Trolox mitigates fibrosis in a bile duct ligation model

Several studies suggest that free radicals may play a role in cholestatic liver injury. The aim of this work was to evaluate the role of trolox in chronic bile duct ligation (BDL). Liver injury was induced by 28‐day BDL to male Wistar rats. Animals were divided in four groups of six rats. Trolox was administered daily (50 mg/kg, p.o.). Alanine aminotransferase (ALT) was quantified in serum. Fibrosis was assessed measuring liver hydroxyproline content. Reduced (GSH) and oxidized (GSSG) glutathione, lipid peroxidation, catalase (CAT), and glutathione peroxidase (GPx) activities were measured in liver.
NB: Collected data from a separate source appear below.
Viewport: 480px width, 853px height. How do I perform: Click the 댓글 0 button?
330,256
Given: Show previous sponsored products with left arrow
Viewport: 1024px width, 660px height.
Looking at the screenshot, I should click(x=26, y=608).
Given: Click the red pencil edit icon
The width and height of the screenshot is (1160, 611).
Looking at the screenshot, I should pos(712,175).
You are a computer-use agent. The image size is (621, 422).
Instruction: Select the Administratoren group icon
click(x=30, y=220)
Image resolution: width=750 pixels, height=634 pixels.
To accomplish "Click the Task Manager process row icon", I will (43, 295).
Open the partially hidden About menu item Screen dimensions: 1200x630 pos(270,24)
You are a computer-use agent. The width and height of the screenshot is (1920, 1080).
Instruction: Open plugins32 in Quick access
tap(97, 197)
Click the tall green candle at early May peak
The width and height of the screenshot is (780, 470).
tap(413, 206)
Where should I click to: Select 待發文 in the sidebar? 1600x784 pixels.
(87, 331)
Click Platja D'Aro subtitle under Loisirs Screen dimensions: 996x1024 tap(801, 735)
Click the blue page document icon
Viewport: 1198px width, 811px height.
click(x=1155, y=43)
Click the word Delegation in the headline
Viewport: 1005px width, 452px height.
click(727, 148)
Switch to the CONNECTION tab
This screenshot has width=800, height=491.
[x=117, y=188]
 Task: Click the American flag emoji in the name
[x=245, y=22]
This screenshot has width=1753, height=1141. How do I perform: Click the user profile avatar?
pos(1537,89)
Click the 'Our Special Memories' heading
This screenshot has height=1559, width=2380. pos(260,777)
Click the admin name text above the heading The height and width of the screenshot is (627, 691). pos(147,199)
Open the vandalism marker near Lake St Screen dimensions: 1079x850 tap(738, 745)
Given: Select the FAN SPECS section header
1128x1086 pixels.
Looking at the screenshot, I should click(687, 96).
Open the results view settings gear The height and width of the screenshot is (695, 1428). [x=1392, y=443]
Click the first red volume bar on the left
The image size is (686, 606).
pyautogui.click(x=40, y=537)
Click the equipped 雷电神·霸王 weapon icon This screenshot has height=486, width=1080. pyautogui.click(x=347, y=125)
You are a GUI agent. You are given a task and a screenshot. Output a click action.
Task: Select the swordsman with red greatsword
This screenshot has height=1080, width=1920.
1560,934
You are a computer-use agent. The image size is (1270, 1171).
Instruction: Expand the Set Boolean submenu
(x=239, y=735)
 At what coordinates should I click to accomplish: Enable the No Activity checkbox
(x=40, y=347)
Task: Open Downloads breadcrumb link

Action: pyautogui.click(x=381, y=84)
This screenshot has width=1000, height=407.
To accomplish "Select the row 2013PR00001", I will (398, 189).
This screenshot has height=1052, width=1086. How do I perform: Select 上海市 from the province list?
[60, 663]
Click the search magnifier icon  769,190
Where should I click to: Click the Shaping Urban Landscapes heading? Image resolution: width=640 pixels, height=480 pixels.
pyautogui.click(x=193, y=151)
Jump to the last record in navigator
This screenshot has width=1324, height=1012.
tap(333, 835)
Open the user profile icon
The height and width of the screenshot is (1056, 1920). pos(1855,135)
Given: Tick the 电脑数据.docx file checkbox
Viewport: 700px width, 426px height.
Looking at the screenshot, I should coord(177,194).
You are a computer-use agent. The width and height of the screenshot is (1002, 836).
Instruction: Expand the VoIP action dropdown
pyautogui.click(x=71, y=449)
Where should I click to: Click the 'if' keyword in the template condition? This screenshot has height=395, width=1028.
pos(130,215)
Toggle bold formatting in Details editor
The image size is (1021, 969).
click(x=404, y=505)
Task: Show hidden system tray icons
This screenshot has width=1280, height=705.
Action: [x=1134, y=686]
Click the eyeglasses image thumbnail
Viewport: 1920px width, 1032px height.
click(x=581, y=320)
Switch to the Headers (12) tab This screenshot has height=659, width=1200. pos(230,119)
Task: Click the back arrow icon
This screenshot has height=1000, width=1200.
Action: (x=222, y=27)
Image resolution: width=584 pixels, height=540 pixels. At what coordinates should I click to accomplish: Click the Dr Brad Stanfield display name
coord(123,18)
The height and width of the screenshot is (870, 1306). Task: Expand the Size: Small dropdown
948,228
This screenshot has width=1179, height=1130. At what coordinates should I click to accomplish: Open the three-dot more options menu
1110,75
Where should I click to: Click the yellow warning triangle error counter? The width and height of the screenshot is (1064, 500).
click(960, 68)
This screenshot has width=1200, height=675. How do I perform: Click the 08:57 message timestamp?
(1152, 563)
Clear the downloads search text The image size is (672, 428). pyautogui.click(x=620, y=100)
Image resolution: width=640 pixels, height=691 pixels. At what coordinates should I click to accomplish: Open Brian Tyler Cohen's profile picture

Transforming growth factor‐β (TGF‐β), interleukin‐6 (IL‐6), and interleukin‐10 (IL‐10) were determined by western blot and quantified densitometrically. Our results show that trolox treatment in BDL rats prevented the increase in ALT. Collagen was increased by chronic BDL, but trolox administration preserved the normal collagen concentration. BDL produced high levels of the cytokine TGF‐β1, IL‐6, and IL‐10 levels. Trolox administration was effective to partially prevent the increase of TGF‐β1 and IL‐6, and it was able to further augment the levels of IL‐10. Oxidative stress (assessed by lipid peroxidation and liver glutathione content) was increased by BDL; this process was normalized by trolox. The activities of CAT and GPx were altered by BDL, and trolox prevented these events. We found that there is a close relationship between cholestatic liver damage and oxidative stress generation, and this was effectively prevented by trolox. Our study shows that the beneficial effects of trolox are because of its important antioxidant and immunomodulatory properties.